_RECORDS SHOWN_
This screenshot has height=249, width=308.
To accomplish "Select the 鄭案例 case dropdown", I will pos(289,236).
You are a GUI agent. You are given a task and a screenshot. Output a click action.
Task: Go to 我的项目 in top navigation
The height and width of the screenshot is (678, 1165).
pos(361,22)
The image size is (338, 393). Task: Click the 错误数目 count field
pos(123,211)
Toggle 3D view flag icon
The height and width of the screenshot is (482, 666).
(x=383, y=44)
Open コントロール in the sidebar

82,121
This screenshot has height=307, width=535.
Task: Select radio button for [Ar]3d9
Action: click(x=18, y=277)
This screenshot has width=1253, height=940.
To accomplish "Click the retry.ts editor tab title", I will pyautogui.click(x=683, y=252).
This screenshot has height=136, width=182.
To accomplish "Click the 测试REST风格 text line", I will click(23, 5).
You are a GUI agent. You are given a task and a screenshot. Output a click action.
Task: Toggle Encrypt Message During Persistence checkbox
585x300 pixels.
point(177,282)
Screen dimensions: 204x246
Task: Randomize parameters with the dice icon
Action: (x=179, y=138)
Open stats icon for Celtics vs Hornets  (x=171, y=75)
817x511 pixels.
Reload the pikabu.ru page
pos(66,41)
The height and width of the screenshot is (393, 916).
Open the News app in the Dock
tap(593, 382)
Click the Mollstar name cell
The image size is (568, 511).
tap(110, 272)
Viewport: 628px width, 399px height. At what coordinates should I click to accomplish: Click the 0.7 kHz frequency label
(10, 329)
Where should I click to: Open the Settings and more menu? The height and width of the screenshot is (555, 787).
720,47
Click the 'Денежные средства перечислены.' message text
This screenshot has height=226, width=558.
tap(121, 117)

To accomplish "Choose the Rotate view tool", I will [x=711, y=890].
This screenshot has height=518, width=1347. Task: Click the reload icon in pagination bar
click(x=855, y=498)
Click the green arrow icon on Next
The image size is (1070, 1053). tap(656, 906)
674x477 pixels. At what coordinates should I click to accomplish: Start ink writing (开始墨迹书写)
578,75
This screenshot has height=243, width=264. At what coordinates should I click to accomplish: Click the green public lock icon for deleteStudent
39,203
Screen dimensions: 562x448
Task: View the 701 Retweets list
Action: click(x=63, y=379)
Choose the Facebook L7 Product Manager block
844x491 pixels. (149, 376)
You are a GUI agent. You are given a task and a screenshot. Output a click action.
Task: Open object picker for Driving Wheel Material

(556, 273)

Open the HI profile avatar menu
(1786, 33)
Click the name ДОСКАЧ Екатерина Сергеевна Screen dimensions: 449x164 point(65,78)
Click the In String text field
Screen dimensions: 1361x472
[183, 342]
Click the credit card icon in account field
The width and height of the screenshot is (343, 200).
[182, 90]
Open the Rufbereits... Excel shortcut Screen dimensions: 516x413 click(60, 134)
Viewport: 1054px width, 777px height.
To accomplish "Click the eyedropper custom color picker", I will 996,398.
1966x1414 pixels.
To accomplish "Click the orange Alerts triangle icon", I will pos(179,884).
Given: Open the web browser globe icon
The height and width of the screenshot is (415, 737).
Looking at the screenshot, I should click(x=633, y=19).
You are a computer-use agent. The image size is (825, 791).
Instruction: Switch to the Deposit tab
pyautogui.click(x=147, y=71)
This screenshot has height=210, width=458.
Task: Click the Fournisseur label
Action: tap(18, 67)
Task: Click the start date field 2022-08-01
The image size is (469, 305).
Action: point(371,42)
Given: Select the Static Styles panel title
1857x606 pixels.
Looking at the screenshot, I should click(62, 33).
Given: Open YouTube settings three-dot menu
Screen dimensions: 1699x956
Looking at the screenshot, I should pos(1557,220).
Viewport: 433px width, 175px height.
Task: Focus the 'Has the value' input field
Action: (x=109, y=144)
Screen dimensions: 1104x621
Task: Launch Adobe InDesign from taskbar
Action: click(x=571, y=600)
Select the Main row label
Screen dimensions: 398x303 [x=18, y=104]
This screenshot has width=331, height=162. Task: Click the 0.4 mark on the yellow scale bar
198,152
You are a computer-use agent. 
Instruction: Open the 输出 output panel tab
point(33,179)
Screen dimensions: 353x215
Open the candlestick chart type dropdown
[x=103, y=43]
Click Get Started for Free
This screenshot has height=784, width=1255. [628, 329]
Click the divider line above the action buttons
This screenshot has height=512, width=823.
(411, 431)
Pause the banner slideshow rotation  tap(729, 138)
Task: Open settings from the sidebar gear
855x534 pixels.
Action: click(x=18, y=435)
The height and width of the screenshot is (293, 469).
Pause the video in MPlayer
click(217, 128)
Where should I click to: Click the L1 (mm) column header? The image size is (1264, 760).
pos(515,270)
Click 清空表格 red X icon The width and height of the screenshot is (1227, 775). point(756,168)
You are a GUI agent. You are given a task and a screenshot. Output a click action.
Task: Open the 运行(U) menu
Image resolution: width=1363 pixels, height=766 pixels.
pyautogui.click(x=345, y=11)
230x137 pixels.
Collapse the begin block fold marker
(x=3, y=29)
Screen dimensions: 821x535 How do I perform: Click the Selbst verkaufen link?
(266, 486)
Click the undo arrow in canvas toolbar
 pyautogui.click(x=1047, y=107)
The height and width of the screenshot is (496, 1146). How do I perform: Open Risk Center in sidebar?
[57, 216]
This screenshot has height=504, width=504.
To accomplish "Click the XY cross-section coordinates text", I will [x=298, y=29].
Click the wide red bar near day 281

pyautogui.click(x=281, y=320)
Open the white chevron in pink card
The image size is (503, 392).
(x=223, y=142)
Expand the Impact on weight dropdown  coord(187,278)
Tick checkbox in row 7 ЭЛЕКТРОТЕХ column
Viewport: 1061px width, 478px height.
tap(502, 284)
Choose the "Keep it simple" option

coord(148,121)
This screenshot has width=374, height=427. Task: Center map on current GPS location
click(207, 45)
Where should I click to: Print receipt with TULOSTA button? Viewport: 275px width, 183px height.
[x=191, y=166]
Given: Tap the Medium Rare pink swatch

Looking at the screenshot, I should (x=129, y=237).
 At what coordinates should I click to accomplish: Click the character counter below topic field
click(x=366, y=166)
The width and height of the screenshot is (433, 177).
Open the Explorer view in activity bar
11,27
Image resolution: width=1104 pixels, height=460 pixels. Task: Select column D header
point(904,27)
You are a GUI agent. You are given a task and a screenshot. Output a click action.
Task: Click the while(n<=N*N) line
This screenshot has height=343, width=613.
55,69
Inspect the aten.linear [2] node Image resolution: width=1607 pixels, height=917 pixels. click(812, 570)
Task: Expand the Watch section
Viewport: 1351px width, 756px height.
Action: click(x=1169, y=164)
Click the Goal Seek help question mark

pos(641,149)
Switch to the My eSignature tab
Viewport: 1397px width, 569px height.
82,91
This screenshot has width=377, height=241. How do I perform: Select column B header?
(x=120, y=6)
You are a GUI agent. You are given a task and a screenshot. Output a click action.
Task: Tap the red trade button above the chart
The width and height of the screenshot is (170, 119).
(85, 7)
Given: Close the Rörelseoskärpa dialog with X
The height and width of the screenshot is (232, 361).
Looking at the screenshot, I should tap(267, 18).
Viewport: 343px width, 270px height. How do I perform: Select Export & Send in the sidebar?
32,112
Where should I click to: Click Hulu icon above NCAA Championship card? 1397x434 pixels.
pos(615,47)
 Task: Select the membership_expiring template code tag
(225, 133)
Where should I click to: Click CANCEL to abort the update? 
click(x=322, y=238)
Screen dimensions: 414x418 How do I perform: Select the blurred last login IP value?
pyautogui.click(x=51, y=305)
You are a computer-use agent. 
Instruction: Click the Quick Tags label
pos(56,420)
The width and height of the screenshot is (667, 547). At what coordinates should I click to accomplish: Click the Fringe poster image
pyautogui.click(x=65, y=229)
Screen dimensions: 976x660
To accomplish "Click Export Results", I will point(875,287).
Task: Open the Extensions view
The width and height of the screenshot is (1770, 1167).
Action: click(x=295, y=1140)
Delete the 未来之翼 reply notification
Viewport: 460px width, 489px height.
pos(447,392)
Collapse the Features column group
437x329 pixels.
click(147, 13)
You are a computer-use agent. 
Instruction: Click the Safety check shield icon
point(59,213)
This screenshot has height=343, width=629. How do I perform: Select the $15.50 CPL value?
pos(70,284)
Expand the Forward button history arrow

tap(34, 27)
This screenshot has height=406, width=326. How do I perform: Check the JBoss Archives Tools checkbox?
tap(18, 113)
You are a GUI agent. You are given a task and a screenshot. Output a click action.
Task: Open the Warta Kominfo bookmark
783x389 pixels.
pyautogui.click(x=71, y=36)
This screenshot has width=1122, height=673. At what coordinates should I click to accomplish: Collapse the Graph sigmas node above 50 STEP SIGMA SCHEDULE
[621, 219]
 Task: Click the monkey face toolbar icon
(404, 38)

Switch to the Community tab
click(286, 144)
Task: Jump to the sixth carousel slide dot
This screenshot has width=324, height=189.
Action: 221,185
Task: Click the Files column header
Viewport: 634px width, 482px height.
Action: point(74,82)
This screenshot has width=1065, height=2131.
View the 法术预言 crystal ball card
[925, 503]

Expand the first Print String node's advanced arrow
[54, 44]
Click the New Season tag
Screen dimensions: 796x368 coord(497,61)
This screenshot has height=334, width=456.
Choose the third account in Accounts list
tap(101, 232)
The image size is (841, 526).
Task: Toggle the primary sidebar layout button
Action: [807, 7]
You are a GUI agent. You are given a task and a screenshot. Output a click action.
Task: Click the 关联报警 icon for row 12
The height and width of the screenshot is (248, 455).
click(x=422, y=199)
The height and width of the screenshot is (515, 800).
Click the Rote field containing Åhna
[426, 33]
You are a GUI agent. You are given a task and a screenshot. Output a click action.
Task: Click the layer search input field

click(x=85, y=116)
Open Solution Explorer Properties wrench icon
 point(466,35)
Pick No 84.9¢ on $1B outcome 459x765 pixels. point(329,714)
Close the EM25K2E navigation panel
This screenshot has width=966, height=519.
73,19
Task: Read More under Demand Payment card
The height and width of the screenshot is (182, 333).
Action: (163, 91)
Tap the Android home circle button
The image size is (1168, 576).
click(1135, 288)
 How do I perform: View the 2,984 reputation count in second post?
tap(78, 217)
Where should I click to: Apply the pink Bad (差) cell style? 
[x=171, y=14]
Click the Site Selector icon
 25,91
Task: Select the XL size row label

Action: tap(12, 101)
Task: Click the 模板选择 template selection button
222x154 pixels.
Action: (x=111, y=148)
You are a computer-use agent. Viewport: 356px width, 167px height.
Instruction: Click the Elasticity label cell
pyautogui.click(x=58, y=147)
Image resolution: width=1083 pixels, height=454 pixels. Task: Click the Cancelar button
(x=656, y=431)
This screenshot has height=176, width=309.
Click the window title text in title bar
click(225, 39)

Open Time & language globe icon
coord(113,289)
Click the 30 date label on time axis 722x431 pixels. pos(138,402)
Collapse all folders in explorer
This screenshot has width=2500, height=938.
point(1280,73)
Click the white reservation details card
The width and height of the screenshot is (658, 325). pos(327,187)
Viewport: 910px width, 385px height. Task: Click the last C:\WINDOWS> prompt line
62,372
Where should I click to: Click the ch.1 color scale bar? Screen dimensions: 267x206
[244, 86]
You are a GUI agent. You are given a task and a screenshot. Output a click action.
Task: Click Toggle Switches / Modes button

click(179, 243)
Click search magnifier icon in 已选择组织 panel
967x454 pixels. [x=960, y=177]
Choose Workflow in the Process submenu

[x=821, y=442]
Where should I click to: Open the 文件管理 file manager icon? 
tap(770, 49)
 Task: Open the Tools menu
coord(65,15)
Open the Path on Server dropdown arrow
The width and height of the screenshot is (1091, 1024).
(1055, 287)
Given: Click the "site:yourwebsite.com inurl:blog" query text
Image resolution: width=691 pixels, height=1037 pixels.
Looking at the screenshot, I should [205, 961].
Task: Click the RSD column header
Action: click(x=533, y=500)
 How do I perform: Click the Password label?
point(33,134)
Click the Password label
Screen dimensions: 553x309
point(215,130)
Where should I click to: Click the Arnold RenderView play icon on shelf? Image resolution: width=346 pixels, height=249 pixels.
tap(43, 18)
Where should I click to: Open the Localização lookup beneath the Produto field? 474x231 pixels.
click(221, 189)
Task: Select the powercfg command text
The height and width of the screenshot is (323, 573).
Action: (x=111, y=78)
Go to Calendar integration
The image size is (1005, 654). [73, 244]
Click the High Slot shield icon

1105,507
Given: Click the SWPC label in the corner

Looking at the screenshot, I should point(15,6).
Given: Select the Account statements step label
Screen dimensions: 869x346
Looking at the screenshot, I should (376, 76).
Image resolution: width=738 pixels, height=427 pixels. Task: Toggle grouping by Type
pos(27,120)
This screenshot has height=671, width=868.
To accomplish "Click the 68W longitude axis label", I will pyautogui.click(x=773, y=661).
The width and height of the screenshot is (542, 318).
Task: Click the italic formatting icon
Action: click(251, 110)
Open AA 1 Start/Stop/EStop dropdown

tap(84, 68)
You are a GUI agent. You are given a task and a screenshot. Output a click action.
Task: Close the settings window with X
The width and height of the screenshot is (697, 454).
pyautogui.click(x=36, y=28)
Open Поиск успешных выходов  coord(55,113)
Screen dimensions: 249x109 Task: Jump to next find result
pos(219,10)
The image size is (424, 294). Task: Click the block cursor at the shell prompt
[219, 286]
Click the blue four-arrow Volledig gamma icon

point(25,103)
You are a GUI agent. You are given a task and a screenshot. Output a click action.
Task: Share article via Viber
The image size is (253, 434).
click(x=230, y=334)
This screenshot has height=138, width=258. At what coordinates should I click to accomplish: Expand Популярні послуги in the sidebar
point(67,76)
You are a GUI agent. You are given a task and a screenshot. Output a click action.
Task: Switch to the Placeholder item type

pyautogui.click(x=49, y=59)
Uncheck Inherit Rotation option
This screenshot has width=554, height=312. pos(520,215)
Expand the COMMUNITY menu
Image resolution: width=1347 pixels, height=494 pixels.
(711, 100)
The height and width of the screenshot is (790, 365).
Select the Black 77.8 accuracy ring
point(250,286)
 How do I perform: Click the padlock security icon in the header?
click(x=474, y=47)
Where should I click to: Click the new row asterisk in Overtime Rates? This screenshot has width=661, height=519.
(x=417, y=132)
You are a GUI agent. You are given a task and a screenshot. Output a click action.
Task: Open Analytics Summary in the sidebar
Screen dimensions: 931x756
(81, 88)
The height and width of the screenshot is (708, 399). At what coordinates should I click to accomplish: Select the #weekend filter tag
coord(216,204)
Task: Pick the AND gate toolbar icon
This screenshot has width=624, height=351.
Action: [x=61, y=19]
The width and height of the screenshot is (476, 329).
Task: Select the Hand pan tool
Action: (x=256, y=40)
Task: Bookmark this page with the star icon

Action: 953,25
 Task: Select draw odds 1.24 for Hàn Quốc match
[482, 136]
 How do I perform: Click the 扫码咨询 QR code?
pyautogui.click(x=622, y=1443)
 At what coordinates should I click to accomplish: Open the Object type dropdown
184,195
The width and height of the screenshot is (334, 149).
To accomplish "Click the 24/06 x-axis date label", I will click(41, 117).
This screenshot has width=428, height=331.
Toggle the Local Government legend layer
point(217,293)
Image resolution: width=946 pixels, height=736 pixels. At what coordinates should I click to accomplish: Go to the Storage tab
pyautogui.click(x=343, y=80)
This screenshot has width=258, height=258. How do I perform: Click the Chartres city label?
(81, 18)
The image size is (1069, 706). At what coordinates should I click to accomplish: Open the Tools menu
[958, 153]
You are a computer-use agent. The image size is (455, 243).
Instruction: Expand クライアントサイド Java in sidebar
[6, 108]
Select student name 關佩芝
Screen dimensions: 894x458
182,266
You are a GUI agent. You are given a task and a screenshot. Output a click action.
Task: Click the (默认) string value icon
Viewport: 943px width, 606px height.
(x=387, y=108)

_STATED EXERCISE_
Copy the data from the line containing "You are a computer-use agent. The image size is (455, 243)." through the end, both ends included.

_EXERCISE SOLUTION_
You are a computer-use agent. The image size is (455, 243).
Instruction: Expand クライアントサイド Java in sidebar
[6, 108]
Select student name 關佩芝
Screen dimensions: 894x458
182,266
You are a GUI agent. You are given a task and a screenshot. Output a click action.
Task: Click the (默认) string value icon
Viewport: 943px width, 606px height.
(x=387, y=108)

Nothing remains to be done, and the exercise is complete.